Copy the whole listing verbatim.
======== RECORDS
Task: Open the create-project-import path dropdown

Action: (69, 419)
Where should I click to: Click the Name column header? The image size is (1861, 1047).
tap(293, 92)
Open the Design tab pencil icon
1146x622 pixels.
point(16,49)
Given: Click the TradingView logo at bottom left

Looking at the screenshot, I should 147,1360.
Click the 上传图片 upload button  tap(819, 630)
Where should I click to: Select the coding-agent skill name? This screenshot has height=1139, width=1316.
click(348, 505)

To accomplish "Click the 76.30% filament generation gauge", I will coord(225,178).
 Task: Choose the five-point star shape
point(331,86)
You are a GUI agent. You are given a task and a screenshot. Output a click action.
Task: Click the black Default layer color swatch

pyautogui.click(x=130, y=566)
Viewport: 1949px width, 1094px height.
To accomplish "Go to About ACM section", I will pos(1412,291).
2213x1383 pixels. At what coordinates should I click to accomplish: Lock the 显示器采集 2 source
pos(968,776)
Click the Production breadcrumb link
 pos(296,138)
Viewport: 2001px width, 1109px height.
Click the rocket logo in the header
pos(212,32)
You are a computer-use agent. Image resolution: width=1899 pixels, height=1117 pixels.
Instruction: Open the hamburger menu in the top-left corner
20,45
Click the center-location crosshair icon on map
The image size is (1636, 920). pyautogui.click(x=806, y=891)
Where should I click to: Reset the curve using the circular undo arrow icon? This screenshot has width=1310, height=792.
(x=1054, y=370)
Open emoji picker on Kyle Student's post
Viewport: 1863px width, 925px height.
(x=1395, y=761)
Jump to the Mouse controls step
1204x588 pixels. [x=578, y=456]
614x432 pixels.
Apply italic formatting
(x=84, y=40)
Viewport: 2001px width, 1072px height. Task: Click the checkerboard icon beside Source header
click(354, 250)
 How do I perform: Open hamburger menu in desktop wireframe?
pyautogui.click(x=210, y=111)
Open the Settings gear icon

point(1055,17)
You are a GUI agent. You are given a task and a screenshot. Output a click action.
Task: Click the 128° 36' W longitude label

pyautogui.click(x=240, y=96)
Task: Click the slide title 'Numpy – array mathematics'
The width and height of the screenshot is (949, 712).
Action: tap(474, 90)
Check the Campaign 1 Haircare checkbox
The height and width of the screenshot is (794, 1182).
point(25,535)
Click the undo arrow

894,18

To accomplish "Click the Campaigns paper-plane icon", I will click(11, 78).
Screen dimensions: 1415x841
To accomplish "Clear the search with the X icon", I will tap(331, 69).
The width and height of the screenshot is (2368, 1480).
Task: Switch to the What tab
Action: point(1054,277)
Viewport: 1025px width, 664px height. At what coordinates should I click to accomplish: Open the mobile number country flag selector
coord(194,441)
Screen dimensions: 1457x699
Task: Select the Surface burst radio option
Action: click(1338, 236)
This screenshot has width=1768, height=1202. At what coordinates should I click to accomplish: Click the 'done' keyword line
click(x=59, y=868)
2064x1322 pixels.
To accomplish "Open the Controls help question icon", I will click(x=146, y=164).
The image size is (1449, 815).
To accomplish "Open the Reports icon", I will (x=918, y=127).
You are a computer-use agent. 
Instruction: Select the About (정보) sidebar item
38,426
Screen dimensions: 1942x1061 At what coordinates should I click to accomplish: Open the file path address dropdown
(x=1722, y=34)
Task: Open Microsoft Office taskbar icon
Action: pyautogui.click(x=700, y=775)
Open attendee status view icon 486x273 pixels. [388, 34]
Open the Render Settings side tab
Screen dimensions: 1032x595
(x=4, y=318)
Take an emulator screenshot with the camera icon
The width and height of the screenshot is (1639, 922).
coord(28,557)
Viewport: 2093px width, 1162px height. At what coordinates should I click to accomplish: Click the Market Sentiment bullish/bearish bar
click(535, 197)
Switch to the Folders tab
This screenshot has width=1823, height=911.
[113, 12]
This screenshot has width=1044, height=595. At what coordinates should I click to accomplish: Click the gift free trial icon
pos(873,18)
================
RESULT OF THE TASK:
Task: Open the create-project-import path dropdown

Action: (69, 419)
Where should I click to: Click the Name column header? The image size is (1861, 1047).
tap(293, 92)
Open the Design tab pencil icon
1146x622 pixels.
point(16,49)
Given: Click the TradingView logo at bottom left

Looking at the screenshot, I should 147,1360.
Click the 上传图片 upload button  tap(819, 630)
Where should I click to: Select the coding-agent skill name? This screenshot has height=1139, width=1316.
click(348, 505)

To accomplish "Click the 76.30% filament generation gauge", I will coord(225,178).
 Task: Choose the five-point star shape
point(331,86)
You are a GUI agent. You are given a task and a screenshot. Output a click action.
Task: Click the black Default layer color swatch

pyautogui.click(x=130, y=566)
Viewport: 1949px width, 1094px height.
To accomplish "Go to About ACM section", I will pos(1412,291).
2213x1383 pixels. At what coordinates should I click to accomplish: Lock the 显示器采集 2 source
pos(968,776)
Click the Production breadcrumb link
 pos(296,138)
Viewport: 2001px width, 1109px height.
Click the rocket logo in the header
pos(212,32)
You are a computer-use agent. Image resolution: width=1899 pixels, height=1117 pixels.
Instruction: Open the hamburger menu in the top-left corner
20,45
Click the center-location crosshair icon on map
The image size is (1636, 920). pyautogui.click(x=806, y=891)
Where should I click to: Reset the curve using the circular undo arrow icon? This screenshot has width=1310, height=792.
(x=1054, y=370)
Open emoji picker on Kyle Student's post
Viewport: 1863px width, 925px height.
(x=1395, y=761)
Jump to the Mouse controls step
1204x588 pixels. [x=578, y=456]
614x432 pixels.
Apply italic formatting
(x=84, y=40)
Viewport: 2001px width, 1072px height. Task: Click the checkerboard icon beside Source header
click(354, 250)
 How do I perform: Open hamburger menu in desktop wireframe?
pyautogui.click(x=210, y=111)
Open the Settings gear icon

point(1055,17)
You are a GUI agent. You are given a task and a screenshot. Output a click action.
Task: Click the 128° 36' W longitude label

pyautogui.click(x=240, y=96)
Task: Click the slide title 'Numpy – array mathematics'
The width and height of the screenshot is (949, 712).
Action: tap(474, 90)
Check the Campaign 1 Haircare checkbox
The height and width of the screenshot is (794, 1182).
point(25,535)
Click the undo arrow

894,18

To accomplish "Click the Campaigns paper-plane icon", I will click(11, 78).
Screen dimensions: 1415x841
To accomplish "Clear the search with the X icon", I will tap(331, 69).
The width and height of the screenshot is (2368, 1480).
Task: Switch to the What tab
Action: point(1054,277)
Viewport: 1025px width, 664px height. At what coordinates should I click to accomplish: Open the mobile number country flag selector
coord(194,441)
Screen dimensions: 1457x699
Task: Select the Surface burst radio option
Action: click(1338, 236)
This screenshot has width=1768, height=1202. At what coordinates should I click to accomplish: Click the 'done' keyword line
click(x=59, y=868)
2064x1322 pixels.
To accomplish "Open the Controls help question icon", I will click(x=146, y=164).
The image size is (1449, 815).
To accomplish "Open the Reports icon", I will (x=918, y=127).
You are a computer-use agent. 
Instruction: Select the About (정보) sidebar item
38,426
Screen dimensions: 1942x1061 At what coordinates should I click to accomplish: Open the file path address dropdown
(x=1722, y=34)
Task: Open Microsoft Office taskbar icon
Action: pyautogui.click(x=700, y=775)
Open attendee status view icon 486x273 pixels. [388, 34]
Open the Render Settings side tab
Screen dimensions: 1032x595
(x=4, y=318)
Take an emulator screenshot with the camera icon
The width and height of the screenshot is (1639, 922).
coord(28,557)
Viewport: 2093px width, 1162px height. At what coordinates should I click to accomplish: Click the Market Sentiment bullish/bearish bar
click(535, 197)
Switch to the Folders tab
This screenshot has width=1823, height=911.
[113, 12]
This screenshot has width=1044, height=595. At what coordinates should I click to accomplish: Click the gift free trial icon
pos(873,18)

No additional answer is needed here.